* [Page excerpt]
######

AGREEMENT FOR SALE AND PURCHASE OF AIRCRAFT
THIS AGREEMENT made this 31st day of July, 2003, by Xxxxxxxx Family,
L.L.C. ("Xxxxxxxx Family"), hereinafter referred to as "Seller" or "Xxxxxxxx
Family", and Alpine Aviation, Inc., d/b/a Alpine Air, hereinafter referred to
as "Buyer".
W I T N E S S E T H
WHEREAS, Xxxxxxxx Family, is the record owner of certain Beechcraft Model
1900 aircraft and two (2) Beechcraft Model 99 aircraft, which are also
described in Exhibit "A" attached hereto; and
WHEREAS, Xxxxxxxx Family is willing to sell said aircraft to Buyer; and,
WHEREAS, the parties have been advised as to the value of said aircraft
and acknowledge that, under all the circumstances, the value has been properly
determined and represents the fair market value.

######

* [Supplied data]
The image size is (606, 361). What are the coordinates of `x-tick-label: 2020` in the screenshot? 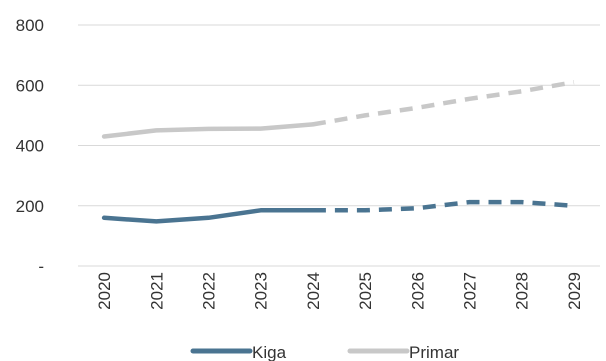 It's located at (104, 291).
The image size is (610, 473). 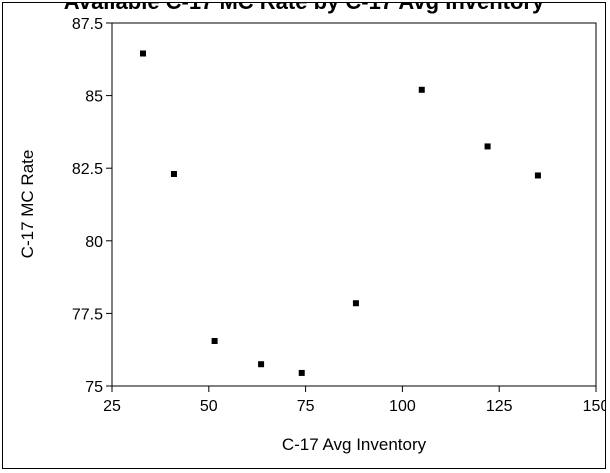 What do you see at coordinates (209, 406) in the screenshot?
I see `x-tick-label: 50` at bounding box center [209, 406].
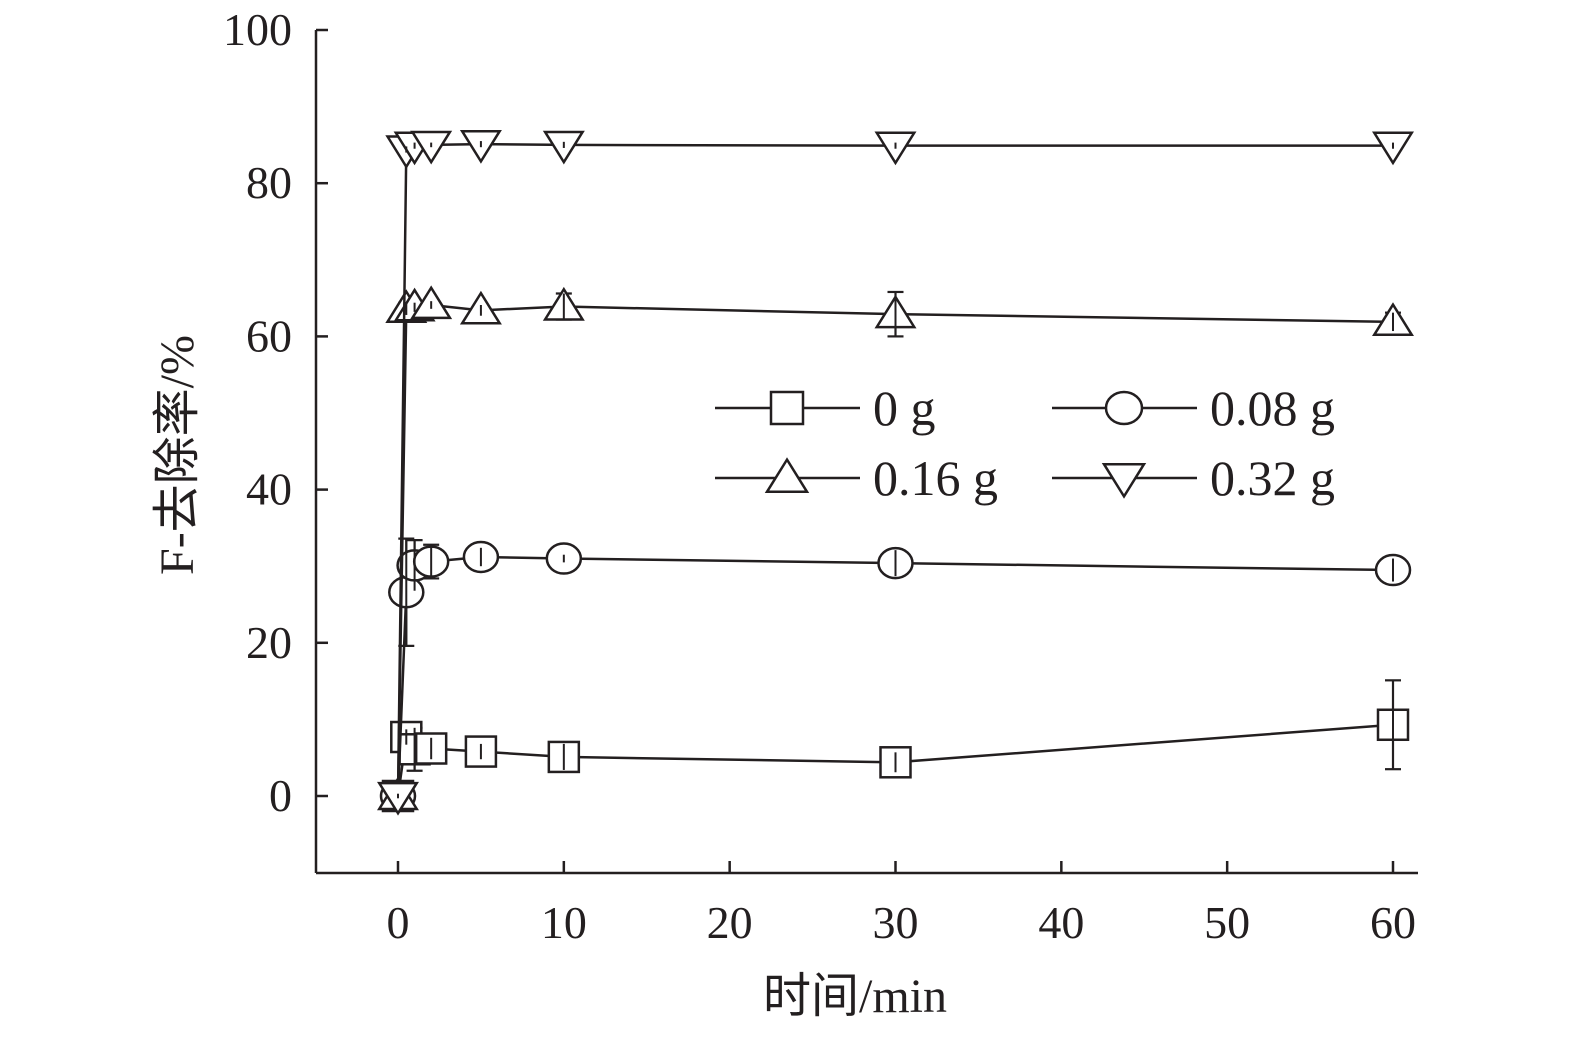 Image resolution: width=1575 pixels, height=1039 pixels. Describe the element at coordinates (1124, 480) in the screenshot. I see `legend-marker-triangle-down` at that location.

######

* [Task statement] Write out the aircraft sale agreement in full, word for word. The data here was taken from a separate source.

* [Output for this exercise]
AGREEMENT FOR SALE AND PURCHASE OF AIRCRAFT
THIS AGREEMENT made this 31st day of July, 2003, by Xxxxxxxx Family,
L.L.C. ("Xxxxxxxx Family"), hereinafter referred to as "Seller" or "Xxxxxxxx
Family", and Alpine Aviation, Inc., d/b/a Alpine Air, hereinafter referred to
as "Buyer".
W I T N E S S E T H
WHEREAS, Xxxxxxxx Family, is the record owner of certain Beechcraft Model
1900 aircraft and two (2) Beechcraft Model 99 aircraft, which are also
described in Exhibit "A" attached hereto; and
WHEREAS, Xxxxxxxx Family is willing to sell said aircraft to Buyer; and,
WHEREAS, the parties have been advised as to the value of said aircraft
and acknowledge that, under all the circumstances, the value has been properly
determined and represents the fair market value.